» Supplied text
==============================

1. Field of the Invention
The present invention generally relates to a resonance-frequency measuring method used for an information recording and/or reproducing device, an information recording and/or reproducing device, and an electric filter, and, more particularly, to a resonance-frequency measuring method for measuring a resonance frequency of a mechanism unit of an information recording and/or reproducing device driven by the mechanism unit to record and/or reproduce information, an information recording and/or reproducing device, and an electric filter.
An information recording and/or reproducing device, such as a hard disk drive, is required to record and/or reproduce information at a high speed with a high recording density. These requirements raise a problem of head vibration due to a resonance of a mechanism unit. In order to repress a resonance component of the mechanism unit, such an information recording and/or reproducing device incorporates a notch filter for removing a resonance component from a head-driving signal. Since mechanism units of different devices have different resonance frequencies, a cutoff frequency of the notch filter needs to be set individually by measuring a resonance frequency for each different device. Therefore, an efficient method for measuring a resonance frequency has been desired.
2. Description of the Related Art
First, a description will be given, with reference to the drawings, of a hard disk drive.
FIG. 1A is a cross-sectional view of a structure of a hard disk drive. FIG. 1B is a plan view of the structure of the hard disk drive. FIG. 2 is a block diagram of the hard disk drive.
A hard disk drive 1 mainly comprises a disk enclosure 11 and a circuit assembly 12. The disk enclosure 11 contains a magnetic disk 21, a spindle motor 22, a magnetic head 23, a head arm 24, a voice coil motor 25 (a mechanism unit), and a head IC (Integrated Circuit) 26. The magnetic disk 21 is fixed to a rotating shaft of the spindle motor 22, and revolves in accordance with the rotation of the spindle motor 22.

==============================

» What you will do
A – Answer each question from the patent excerpt, one per line:
(i) What does the notch filter remove, and from what?
(ii) Which component of the hard disk drive is identified as the mechanism unit?
(iii) What is the magnetic disk fixed to?
B – List every component that the patent excerpt says the disk enclosure 11 contains.
C – Summarize the patent excerpt in two sentences.

==============================

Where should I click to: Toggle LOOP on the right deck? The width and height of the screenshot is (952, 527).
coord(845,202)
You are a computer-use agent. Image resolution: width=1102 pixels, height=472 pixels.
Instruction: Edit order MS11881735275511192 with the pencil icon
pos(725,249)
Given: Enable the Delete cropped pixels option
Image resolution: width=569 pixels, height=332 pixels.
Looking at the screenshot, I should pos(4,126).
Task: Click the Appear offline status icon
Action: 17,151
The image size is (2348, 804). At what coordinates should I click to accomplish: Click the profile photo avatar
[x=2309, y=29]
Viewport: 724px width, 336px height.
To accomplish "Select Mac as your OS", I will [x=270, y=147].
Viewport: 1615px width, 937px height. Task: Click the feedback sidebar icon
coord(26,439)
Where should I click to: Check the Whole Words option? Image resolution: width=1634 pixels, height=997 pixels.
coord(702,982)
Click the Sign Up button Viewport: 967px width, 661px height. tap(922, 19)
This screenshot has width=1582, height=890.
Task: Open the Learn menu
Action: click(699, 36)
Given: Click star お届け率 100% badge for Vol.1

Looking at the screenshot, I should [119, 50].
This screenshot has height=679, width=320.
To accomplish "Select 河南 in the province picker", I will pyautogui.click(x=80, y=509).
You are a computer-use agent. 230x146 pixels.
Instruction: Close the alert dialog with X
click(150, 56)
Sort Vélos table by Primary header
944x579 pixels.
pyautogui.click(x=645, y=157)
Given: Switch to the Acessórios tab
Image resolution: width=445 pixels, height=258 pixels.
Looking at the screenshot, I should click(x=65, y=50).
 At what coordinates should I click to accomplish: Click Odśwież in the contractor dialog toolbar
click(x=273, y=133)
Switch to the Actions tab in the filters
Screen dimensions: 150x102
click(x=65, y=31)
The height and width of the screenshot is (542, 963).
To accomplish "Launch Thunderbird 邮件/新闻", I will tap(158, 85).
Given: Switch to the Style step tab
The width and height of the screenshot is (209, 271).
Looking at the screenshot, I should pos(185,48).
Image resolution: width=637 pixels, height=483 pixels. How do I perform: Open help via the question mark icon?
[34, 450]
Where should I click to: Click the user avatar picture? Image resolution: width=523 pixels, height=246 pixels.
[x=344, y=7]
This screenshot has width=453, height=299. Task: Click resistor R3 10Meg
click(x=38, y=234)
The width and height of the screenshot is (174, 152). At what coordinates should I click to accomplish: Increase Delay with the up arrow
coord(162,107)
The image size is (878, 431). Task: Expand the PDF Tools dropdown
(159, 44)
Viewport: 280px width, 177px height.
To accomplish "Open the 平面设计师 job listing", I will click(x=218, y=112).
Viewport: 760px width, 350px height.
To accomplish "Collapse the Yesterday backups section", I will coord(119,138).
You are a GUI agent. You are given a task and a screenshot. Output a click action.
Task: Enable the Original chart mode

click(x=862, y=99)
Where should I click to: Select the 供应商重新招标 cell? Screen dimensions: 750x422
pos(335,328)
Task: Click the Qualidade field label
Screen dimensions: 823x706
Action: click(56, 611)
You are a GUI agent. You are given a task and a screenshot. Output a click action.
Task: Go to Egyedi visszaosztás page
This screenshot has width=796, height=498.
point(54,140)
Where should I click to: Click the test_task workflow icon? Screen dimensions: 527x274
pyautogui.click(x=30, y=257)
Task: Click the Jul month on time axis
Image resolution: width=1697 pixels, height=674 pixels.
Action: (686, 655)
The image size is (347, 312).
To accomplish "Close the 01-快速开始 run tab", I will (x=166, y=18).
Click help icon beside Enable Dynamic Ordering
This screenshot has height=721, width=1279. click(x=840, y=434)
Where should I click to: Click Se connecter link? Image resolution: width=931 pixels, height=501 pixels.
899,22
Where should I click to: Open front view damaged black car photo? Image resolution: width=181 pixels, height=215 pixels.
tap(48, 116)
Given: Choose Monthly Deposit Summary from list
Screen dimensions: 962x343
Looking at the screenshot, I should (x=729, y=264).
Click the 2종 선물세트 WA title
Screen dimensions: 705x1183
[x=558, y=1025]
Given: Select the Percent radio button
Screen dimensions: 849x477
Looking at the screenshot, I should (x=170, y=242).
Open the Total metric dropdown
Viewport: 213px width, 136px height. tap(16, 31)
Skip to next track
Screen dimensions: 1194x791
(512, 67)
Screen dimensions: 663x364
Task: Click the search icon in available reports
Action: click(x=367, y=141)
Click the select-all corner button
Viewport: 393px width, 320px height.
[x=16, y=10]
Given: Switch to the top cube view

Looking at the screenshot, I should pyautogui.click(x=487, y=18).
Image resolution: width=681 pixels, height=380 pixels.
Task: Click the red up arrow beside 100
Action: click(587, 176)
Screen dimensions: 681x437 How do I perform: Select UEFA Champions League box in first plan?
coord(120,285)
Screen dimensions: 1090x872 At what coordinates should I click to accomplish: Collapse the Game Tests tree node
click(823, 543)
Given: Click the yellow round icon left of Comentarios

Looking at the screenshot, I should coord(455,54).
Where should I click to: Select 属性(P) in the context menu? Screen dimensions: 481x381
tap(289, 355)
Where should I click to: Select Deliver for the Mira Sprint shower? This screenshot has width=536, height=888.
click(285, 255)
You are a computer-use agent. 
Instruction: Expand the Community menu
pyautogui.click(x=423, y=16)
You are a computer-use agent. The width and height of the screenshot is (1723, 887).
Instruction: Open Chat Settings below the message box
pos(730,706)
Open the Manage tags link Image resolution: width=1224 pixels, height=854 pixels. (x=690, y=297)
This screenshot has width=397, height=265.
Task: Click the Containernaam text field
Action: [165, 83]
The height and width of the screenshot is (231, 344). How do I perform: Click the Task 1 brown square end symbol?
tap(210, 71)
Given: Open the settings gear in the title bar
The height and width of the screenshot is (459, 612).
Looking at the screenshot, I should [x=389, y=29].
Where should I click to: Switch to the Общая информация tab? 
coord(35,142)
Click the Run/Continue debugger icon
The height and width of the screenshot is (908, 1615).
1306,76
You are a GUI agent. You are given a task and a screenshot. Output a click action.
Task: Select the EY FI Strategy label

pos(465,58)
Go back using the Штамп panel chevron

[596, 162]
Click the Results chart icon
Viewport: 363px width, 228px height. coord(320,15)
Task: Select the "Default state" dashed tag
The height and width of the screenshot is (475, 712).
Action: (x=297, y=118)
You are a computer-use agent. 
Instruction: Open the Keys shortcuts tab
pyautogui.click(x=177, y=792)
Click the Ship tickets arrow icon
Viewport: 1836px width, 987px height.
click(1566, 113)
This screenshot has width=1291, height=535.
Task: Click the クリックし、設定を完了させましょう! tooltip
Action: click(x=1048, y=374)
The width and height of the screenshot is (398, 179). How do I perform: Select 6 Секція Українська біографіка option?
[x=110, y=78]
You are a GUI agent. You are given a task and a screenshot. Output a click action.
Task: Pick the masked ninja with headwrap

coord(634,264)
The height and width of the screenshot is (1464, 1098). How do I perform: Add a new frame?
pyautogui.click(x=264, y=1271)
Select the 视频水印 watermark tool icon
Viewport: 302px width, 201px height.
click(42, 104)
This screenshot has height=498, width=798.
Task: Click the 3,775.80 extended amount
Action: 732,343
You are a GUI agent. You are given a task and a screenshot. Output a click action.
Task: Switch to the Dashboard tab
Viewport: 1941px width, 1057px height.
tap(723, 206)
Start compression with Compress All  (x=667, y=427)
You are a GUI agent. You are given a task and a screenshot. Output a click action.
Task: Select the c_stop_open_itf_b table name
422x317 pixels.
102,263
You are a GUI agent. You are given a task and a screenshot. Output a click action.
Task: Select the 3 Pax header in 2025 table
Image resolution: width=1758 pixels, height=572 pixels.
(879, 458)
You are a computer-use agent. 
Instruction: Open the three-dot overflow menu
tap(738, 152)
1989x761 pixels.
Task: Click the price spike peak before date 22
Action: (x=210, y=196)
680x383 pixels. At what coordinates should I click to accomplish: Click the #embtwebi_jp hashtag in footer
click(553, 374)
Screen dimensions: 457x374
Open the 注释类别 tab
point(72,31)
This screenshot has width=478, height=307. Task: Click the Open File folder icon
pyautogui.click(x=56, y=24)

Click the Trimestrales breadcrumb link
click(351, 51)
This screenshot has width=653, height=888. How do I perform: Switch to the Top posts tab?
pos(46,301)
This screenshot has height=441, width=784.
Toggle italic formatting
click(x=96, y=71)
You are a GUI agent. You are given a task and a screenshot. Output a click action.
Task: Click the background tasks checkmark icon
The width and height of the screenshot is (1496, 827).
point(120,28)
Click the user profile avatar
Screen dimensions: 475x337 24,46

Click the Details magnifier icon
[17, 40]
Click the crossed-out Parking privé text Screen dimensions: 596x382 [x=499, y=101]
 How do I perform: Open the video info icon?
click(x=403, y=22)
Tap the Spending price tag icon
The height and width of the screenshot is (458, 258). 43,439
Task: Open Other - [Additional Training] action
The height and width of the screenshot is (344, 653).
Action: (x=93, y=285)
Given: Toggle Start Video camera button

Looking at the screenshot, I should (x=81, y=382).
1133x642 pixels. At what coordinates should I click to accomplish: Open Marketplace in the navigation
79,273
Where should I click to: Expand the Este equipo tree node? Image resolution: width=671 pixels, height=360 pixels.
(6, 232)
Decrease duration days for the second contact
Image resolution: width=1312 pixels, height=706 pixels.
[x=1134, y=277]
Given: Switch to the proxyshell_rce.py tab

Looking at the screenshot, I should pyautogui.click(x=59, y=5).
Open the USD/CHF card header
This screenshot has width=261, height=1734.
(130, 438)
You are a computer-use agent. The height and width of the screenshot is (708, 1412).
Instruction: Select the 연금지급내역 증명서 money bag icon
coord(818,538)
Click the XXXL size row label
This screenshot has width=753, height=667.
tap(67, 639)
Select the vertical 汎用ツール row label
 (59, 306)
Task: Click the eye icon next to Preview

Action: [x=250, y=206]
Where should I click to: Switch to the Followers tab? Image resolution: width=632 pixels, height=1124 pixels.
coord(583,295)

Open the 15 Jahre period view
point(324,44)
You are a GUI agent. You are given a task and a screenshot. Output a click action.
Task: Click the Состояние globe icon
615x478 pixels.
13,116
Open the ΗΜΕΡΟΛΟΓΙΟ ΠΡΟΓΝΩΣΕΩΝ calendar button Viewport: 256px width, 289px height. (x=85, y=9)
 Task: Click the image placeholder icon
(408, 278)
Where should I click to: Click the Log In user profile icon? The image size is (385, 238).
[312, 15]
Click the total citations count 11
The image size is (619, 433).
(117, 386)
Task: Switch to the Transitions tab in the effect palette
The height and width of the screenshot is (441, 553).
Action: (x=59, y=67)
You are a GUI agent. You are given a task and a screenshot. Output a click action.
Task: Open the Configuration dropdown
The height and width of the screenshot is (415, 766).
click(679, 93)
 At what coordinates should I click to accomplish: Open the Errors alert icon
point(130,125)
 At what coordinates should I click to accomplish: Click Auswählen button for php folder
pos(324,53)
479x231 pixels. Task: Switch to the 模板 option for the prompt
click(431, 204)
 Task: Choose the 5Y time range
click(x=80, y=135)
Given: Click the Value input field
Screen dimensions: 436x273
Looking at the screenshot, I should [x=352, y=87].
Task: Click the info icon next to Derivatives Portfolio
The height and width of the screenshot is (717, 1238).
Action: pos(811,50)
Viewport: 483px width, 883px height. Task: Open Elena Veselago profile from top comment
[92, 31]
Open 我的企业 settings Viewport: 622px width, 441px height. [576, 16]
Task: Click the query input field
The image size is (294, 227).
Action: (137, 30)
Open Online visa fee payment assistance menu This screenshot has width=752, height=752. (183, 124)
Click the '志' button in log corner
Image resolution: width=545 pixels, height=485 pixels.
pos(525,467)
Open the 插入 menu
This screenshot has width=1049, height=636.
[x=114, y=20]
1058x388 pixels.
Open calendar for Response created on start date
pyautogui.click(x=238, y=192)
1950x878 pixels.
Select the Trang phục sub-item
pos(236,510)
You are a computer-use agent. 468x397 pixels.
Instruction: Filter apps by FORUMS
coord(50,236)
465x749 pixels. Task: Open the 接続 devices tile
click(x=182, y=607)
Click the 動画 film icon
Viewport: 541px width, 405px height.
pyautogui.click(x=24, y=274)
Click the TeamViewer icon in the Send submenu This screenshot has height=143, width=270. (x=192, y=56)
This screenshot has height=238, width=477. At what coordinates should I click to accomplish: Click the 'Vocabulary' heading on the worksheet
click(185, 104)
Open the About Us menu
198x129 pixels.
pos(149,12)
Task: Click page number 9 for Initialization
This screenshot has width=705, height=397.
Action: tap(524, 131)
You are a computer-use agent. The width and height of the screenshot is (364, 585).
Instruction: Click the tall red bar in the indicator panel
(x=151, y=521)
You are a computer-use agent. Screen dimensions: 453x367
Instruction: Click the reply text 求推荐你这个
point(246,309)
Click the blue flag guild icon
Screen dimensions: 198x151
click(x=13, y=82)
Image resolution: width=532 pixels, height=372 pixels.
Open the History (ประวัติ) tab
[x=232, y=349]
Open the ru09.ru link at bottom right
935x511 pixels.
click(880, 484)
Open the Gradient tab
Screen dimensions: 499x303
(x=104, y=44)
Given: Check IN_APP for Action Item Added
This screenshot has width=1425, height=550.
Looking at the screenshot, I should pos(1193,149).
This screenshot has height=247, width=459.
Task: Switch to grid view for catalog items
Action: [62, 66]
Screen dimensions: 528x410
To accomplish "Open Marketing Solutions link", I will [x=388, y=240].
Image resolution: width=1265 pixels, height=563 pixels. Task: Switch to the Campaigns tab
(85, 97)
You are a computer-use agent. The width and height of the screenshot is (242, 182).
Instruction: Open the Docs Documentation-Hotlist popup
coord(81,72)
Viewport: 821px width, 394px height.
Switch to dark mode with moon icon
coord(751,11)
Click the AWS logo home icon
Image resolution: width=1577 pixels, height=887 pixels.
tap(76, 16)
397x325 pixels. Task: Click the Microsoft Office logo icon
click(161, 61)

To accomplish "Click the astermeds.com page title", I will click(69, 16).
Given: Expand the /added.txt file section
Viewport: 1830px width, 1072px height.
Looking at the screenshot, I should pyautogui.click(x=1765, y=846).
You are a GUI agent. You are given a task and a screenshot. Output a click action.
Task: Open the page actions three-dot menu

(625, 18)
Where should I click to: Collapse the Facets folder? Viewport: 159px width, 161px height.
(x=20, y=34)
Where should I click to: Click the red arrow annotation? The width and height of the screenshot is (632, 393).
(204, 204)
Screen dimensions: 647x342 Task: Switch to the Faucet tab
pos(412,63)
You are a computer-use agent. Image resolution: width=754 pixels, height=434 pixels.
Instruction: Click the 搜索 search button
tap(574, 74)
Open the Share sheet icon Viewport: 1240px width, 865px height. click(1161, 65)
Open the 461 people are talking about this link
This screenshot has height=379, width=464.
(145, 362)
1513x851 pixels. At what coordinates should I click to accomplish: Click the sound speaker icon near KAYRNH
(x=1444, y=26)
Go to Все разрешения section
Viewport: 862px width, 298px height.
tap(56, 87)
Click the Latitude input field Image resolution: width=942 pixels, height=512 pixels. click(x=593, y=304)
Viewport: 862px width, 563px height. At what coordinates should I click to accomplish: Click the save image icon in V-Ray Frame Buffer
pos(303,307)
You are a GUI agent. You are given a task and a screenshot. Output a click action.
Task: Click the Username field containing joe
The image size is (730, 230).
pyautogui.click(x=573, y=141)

==============================

» Solutions
A –
(i) A resonance component, from a head-driving signal.
(ii) The voice coil motor 25.
(iii) A rotating shaft of the spindle motor 22.

B –
- Magnetic disk 21
- Spindle motor 22
- Magnetic head 23
- Head arm 24
- Voice coil motor 25 (a mechanism unit)
- Head IC (Integrated Circuit) 26

C – The patent excerpt concerns a method for measuring a resonance frequency of the mechanism unit in an information recording and/or reproducing device such as a hard disk drive, which uses a notch filter to remove a resonance component from a head-driving signal. Because mechanism units of different devices have different resonance frequencies, the notch filter's cutoff frequency must be set for each device individually, so an efficient method for measuring a resonance frequency has been desired.